Task details.
Exact reproduction required: the lines below from the line with "Task: Open the" to the line with "The height and", both ends included, and no others.

Source data.
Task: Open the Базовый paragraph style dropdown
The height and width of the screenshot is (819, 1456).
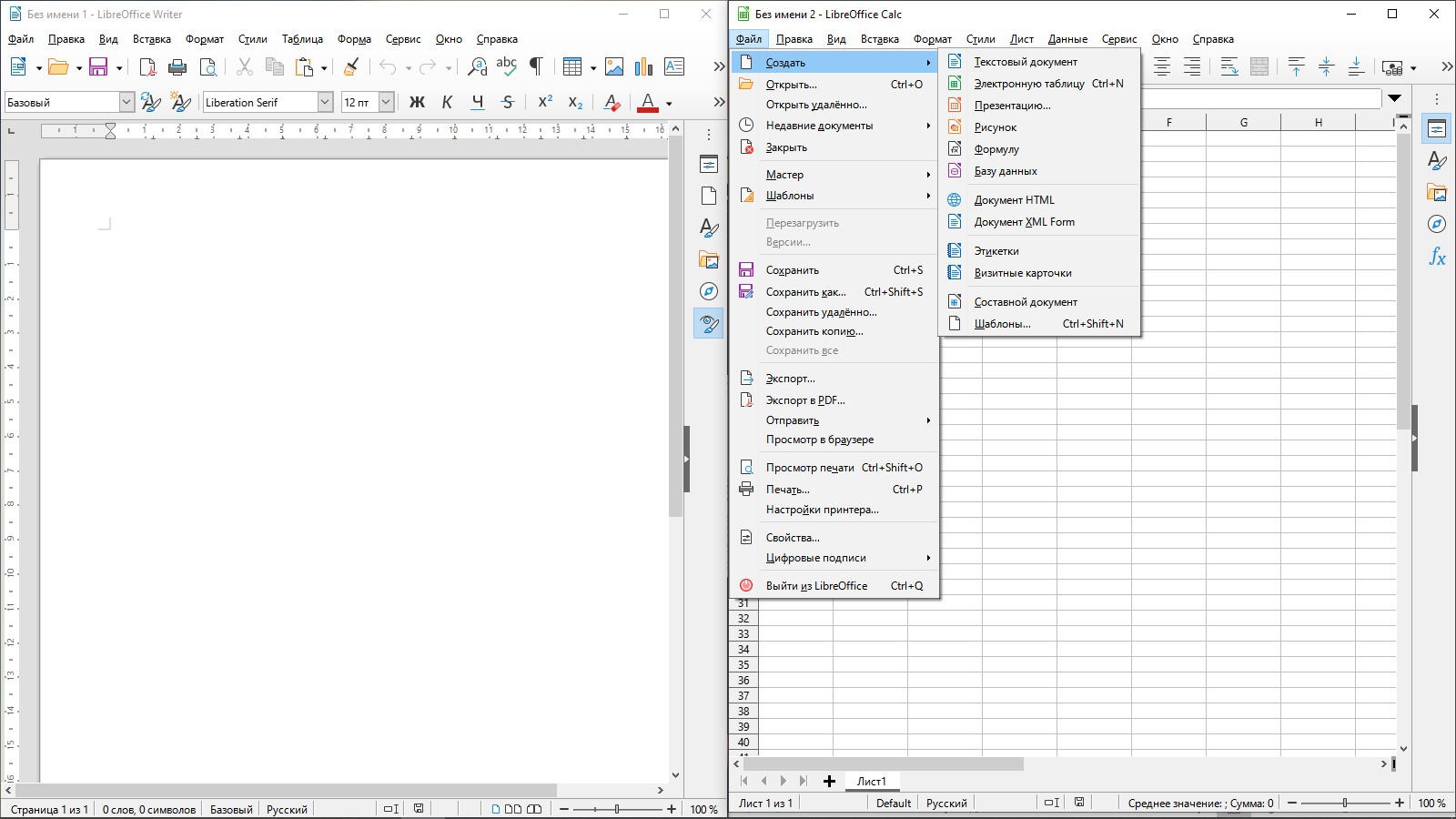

...

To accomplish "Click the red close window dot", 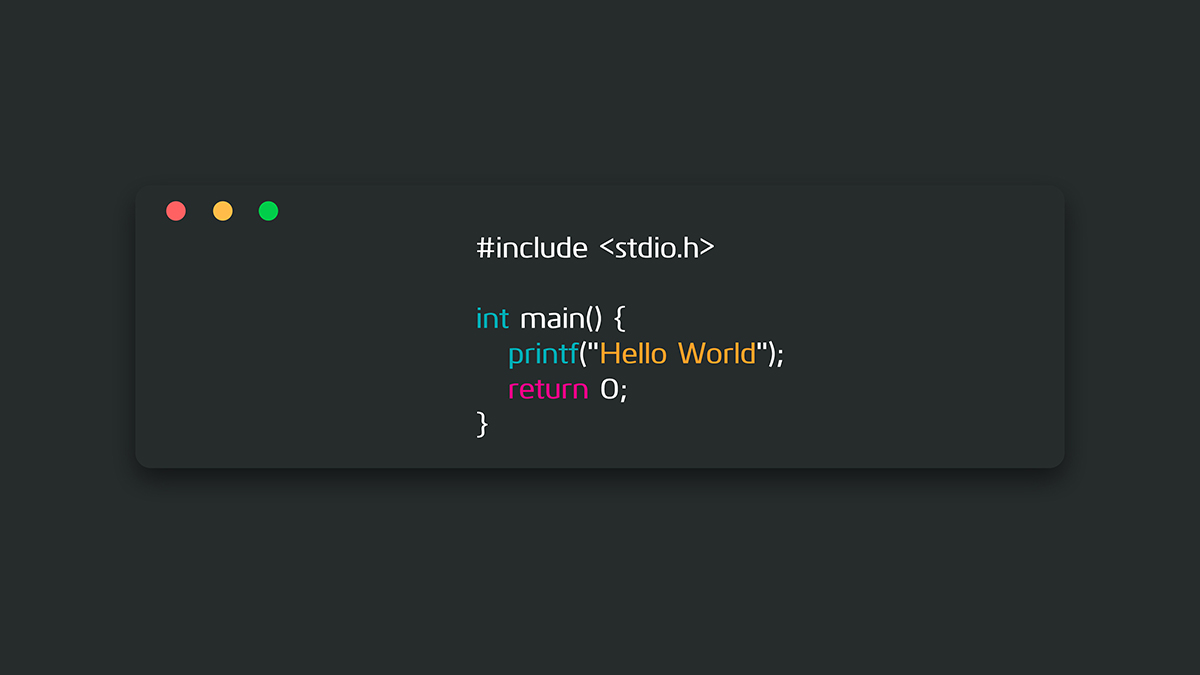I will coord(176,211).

---

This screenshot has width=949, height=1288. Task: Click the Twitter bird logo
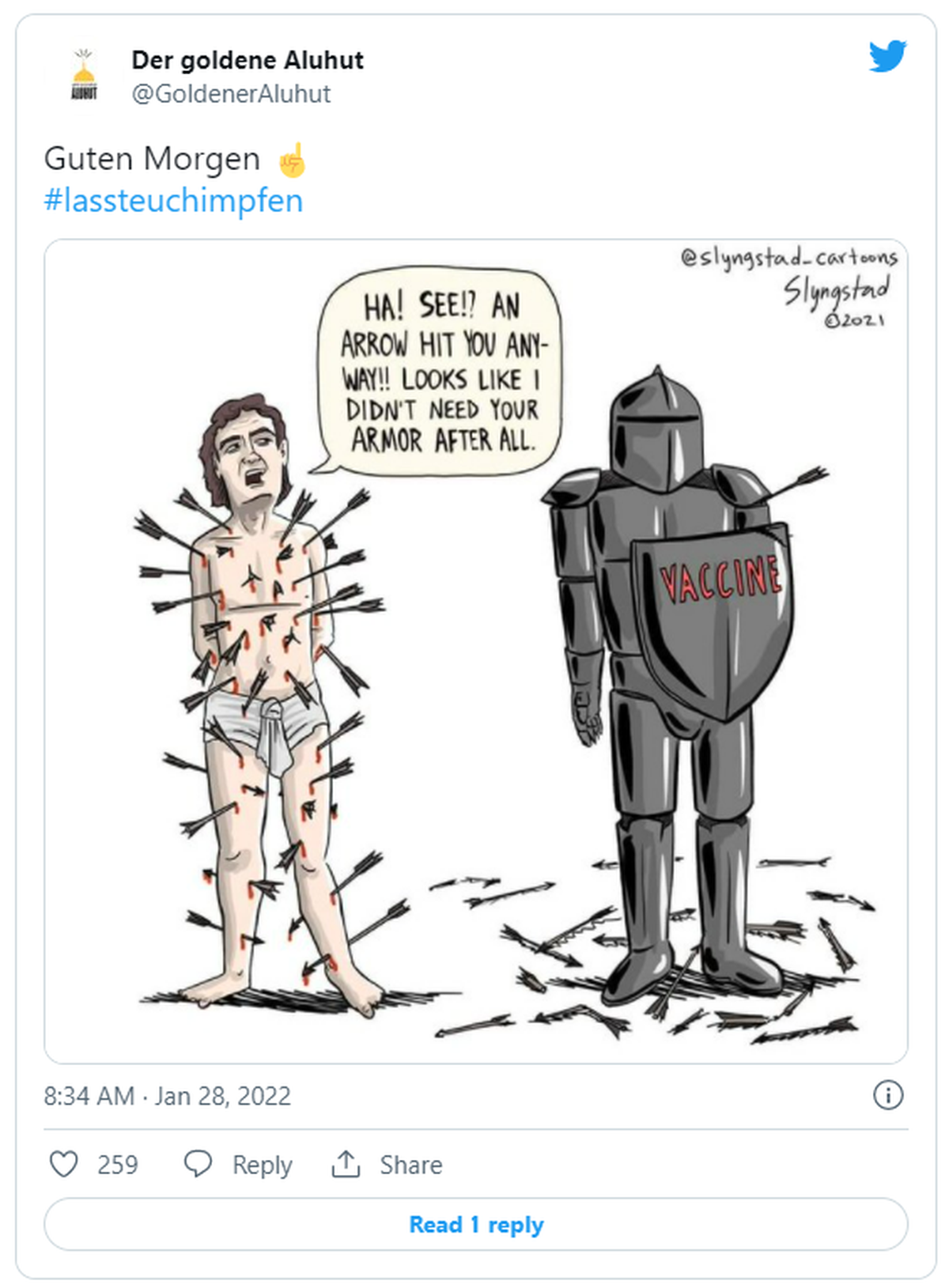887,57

Exercise solution.
Task: Open the Базовый paragraph style dropdown
The height and width of the screenshot is (819, 1456).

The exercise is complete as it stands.